_Jobs_
a – Using the costs ruling extract, answer each of these:
(i) On whose behalf did Mr Maugham make his submissions?
(ii) Within how many days of receiving notice of allocation must the decision under Rule 10 be made?
(iii) Which case is cited along with Warren J?
b – Please output the passage of the costs ruling extract from "Mr Maugham, in" up to and including "22 and 28).", copied word for word.
**** Page extract
Mr Maugham, in his beguiling submissions on behalf of Eclipse 35, accepted that he could not rely on either s.29 or Rule 2 as free-standing sources of authority to make the order that the costs be shared. He contended, that on a true construction of Rules 5 and 10, the order that the costs of preparing the bundles be shared, was an order which fell within Rule 5 and was not precluded by Rule 10.

7.

Rule 10 provides that in complex cases there may be a regime whereby costs are shifted at the end or, should the taxpayer so decide, that there should be no costs shifting. Since a decision must be made within 28 days of receiving notice of allocation, the regime which is to apply in relation to the shifting of costs is decided and certain at an early stage (see Warren J in HMRC v Atlantic Electronics [2012] STC 931, paragraphs 7, 22 and 28).

8.
********
**** Data excerpt
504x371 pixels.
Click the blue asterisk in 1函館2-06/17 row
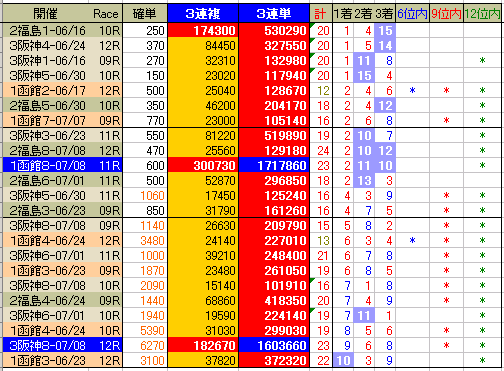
********
_Solutions per task_
a –
(i) Eclipse 35
(ii) 28 days
(iii) HMRC v Atlantic Electronics [2012] STC 931

b –
Mr Maugham, in his beguiling submissions on behalf of Eclipse 35, accepted that he could not rely on either s.29 or Rule 2 as free-standing sources of authority to make the order that the costs be shared. He contended, that on a true construction of Rules 5 and 10, the order that the costs of preparing the bundles be shared, was an order which fell within Rule 5 and was not precluded by Rule 10.

7.

Rule 10 provides that in complex cases there may be a regime whereby costs are shifted at the end or, should the taxpayer so decide, that there should be no costs shifting. Since a decision must be made within 28 days of receiving notice of allocation, the regime which is to apply in relation to the shifting of costs is decided and certain at an early stage (see Warren J in HMRC v Atlantic Electronics [2012] STC 931, paragraphs 7, 22 and 28).